{{announcement.body}}
{{announcement.title}}

Spring Boot and Kafka Configuration Tuning

DZone 's Guide to

Spring Boot and Kafka Configuration Tuning

See a setup for configuration tuning in an isolated environment and to determine the Spring Boot, Kafka configuration and best practices for moderate uses.

· Big Data Zone ·
Free Resource

Summary

The goal of this exercise is to provide a setup for configuration tuning in an isolated environment and to determine the Spring Boot, Kafka configuration, and best practices for moderate uses. The high-level observations are:

  1. Partition your Kafka topic and design system stateless for higher concurrency. For most of the moderate use cases (we have 100,000 messages per hour) you won't need more than 10 partitions. As a rule of thumb; concurrency direction is directly proportional to the times the consumer spends processing a single message. 
  2. The default Spring boot configuration are very reasonable for moderate uses. Avoid changing them without a proper root cause analysis. 
  3. Although it differs from use case to use case, it is recommended to have the producer receive acknowledgment from at least one Kafka Partition leader and manual acknowledgment at the consumer side.  
  4. Size Kafka topics appropriately, by using small messages that are less than 0.5 MB, to avoid Kafka broker timeout errors. If required, chunk the large data into small messages, send them through a single partition, and reconstruct the message at the consumer side. 

Challenge

I recently got involved in an initiative where we had a need to hydrate two or more clusters of an In Memory Data Grid (IMDG) with transient data from a combination of data sources. [Please don’t ask me why? :)]
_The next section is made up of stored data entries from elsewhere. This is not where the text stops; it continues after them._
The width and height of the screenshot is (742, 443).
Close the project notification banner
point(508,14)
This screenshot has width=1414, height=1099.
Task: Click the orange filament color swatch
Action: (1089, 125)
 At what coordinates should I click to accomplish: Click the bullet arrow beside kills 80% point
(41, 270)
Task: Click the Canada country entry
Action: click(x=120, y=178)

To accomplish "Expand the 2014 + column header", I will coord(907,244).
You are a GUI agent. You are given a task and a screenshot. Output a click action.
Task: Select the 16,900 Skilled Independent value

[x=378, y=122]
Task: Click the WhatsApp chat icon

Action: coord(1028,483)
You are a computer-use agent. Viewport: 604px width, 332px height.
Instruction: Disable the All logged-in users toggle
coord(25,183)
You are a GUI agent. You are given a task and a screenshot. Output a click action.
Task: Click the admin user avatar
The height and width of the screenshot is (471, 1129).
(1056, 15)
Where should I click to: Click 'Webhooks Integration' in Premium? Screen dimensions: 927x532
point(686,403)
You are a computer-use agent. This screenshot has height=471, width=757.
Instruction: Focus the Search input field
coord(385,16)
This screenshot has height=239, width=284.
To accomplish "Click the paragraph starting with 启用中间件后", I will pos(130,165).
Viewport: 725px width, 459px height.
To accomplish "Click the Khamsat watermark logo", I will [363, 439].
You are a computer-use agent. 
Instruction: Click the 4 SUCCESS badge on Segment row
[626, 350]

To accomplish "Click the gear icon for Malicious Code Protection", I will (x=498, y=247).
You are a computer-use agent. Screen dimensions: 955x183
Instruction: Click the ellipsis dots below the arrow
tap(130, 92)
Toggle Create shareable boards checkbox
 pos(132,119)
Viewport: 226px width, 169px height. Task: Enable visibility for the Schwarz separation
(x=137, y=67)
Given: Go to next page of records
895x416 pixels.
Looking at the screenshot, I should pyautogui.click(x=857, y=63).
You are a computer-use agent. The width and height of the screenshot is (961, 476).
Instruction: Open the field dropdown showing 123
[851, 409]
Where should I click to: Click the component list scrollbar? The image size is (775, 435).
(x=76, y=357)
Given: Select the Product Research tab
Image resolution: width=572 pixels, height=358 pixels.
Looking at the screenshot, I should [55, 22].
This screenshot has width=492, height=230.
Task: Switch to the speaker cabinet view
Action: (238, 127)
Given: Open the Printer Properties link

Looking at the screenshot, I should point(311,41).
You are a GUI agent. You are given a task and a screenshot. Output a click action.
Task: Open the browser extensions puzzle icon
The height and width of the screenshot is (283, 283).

Given the fact that All IMDG clusters must be always in an identical state, the option of sourcing the data directly from each IMDG was out of the question for obvious reasons. I needed a common memory space that is accessible or can flow the data to all IMDGs. In our infrastructure, Kafka was the only available system that was accessible from all IMDGs. Hence, it was decided to fill a Kafka topic once from all data sources, and then use it as a single data source to hydrate all IMDGs. 

Purpose, Performance Needs, and Scope

Our performance needs are not very high. As of now; the system needs to move less than 40GB of data (less than 100,000 messages). The purpose was to determine the impact of popular configurations like concurrency, single/batch and auto/manual act mode for the consumer; and concurrency, retries and acks (none/1/all) for the producer. 

 Given my needs, and to time box this exercise, I didn’t experiment much tuning batch and custom buffer sizing in the consumer or producer. Also, all the experimenting was done within a single JVM; and the configuration impact on multiple processes (horizontal scaling) with multiple Kafka topics and multiple partitions is out of scope from this exercise. I also didn’t check if compression makes a lot of difference. Usually, Kafka topics have a limitation of message size and it should be considered especially if messages are traveling a long distance. 

 PS: If someone has done the hard work and willing to share the observations of any configurations I missed, I’d be happy to hear about it.  

Test Environment 

All the tests below are performed using –

  1. Kafka 2.12-2.5.0 (https://kafka.apache.org/quickstart)
  2. Spring Boot 2.2.8. RELEASE
  3. spring-kafka (https://spring.io/projects/spring-kafka#overview)
  4. MacBook Pro; MacOS Mojave 10.14.6; 16 GB RAM; 2.8 GHz Intel Core 7  

Observations

As a baseline, I ran one million (10,00,000) custom messages where each message is 1000 bytes with one topic and one default partition. The entire process was completed in ~45217 milliseconds, which can vary depending on your computer specs.

Concurrency Observation: Increasing the consumer concurrency won’t speed up the consumption of messages from Kafka topics. If your consumers are fast, keeping the concurrency low will yield better results, but if your consumer spends a significant time processing the message, higher concurrency will improve the throughput. Keep in mind that higher concurrency is not directly proportional to higher throughput, so you will have to find the right balance.

Batch Observation: Within my setup, introducing batching (spring.kafka.listener.type: batch) with most of Spring Boot’s default settings didn’t make much of a difference in performance. 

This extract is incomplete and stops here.